Provided data Start Marker

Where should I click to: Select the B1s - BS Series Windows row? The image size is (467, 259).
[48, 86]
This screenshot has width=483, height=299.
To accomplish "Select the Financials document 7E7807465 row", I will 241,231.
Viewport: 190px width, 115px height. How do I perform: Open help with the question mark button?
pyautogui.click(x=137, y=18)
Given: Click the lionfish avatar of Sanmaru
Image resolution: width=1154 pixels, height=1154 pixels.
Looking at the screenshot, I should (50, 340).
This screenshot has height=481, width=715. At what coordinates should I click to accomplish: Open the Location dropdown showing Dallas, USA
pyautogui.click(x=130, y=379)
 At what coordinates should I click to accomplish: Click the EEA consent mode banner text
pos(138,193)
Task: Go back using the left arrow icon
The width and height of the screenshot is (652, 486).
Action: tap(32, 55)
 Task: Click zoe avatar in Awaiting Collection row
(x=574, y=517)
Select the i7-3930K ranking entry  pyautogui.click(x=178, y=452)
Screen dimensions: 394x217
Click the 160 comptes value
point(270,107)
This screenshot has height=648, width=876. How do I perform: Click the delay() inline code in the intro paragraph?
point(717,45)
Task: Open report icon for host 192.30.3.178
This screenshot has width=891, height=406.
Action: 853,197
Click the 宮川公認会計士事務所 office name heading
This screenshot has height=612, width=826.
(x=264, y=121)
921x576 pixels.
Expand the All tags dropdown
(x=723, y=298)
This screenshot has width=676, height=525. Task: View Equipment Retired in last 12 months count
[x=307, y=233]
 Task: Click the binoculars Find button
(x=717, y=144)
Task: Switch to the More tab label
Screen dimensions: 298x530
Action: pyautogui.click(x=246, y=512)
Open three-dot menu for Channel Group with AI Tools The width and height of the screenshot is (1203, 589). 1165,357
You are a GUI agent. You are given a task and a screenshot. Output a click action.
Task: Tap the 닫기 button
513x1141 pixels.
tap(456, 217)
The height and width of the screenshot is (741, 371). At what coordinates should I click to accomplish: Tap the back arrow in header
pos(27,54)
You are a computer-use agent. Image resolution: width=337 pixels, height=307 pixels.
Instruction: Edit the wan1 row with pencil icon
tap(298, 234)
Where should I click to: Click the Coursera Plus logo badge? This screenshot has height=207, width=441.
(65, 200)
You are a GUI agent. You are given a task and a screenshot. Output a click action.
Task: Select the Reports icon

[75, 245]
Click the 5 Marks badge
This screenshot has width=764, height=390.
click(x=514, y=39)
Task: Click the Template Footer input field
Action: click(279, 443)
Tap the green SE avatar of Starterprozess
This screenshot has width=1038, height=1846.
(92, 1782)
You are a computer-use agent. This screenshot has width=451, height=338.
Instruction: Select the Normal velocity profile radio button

Provided data End Marker

About this exercise ▸ Transcribe every record above exactly as it appears.

The completed task ▸
Where should I click to: Select the B1s - BS Series Windows row? The image size is (467, 259).
[48, 86]
This screenshot has width=483, height=299.
To accomplish "Select the Financials document 7E7807465 row", I will 241,231.
Viewport: 190px width, 115px height. How do I perform: Open help with the question mark button?
pyautogui.click(x=137, y=18)
Given: Click the lionfish avatar of Sanmaru
Image resolution: width=1154 pixels, height=1154 pixels.
Looking at the screenshot, I should (50, 340).
This screenshot has height=481, width=715. At what coordinates should I click to accomplish: Open the Location dropdown showing Dallas, USA
pyautogui.click(x=130, y=379)
 At what coordinates should I click to accomplish: Click the EEA consent mode banner text
pos(138,193)
Task: Go back using the left arrow icon
The width and height of the screenshot is (652, 486).
Action: tap(32, 55)
 Task: Click zoe avatar in Awaiting Collection row
(x=574, y=517)
Select the i7-3930K ranking entry  pyautogui.click(x=178, y=452)
Screen dimensions: 394x217
Click the 160 comptes value
point(270,107)
This screenshot has height=648, width=876. How do I perform: Click the delay() inline code in the intro paragraph?
point(717,45)
Task: Open report icon for host 192.30.3.178
This screenshot has width=891, height=406.
Action: 853,197
Click the 宮川公認会計士事務所 office name heading
This screenshot has height=612, width=826.
(x=264, y=121)
921x576 pixels.
Expand the All tags dropdown
(x=723, y=298)
This screenshot has width=676, height=525. Task: View Equipment Retired in last 12 months count
[x=307, y=233]
 Task: Click the binoculars Find button
(x=717, y=144)
Task: Switch to the More tab label
Screen dimensions: 298x530
Action: pyautogui.click(x=246, y=512)
Open three-dot menu for Channel Group with AI Tools The width and height of the screenshot is (1203, 589). 1165,357
You are a GUI agent. You are given a task and a screenshot. Output a click action.
Task: Tap the 닫기 button
513x1141 pixels.
tap(456, 217)
The height and width of the screenshot is (741, 371). At what coordinates should I click to accomplish: Tap the back arrow in header
pos(27,54)
You are a computer-use agent. Image resolution: width=337 pixels, height=307 pixels.
Instruction: Edit the wan1 row with pencil icon
tap(298, 234)
Where should I click to: Click the Coursera Plus logo badge? This screenshot has height=207, width=441.
(65, 200)
You are a GUI agent. You are given a task and a screenshot. Output a click action.
Task: Select the Reports icon

[75, 245]
Click the 5 Marks badge
This screenshot has width=764, height=390.
click(x=514, y=39)
Task: Click the Template Footer input field
Action: click(279, 443)
Tap the green SE avatar of Starterprozess
This screenshot has width=1038, height=1846.
(92, 1782)
You are a computer-use agent. This screenshot has width=451, height=338.
Instruction: Select the Normal velocity profile radio button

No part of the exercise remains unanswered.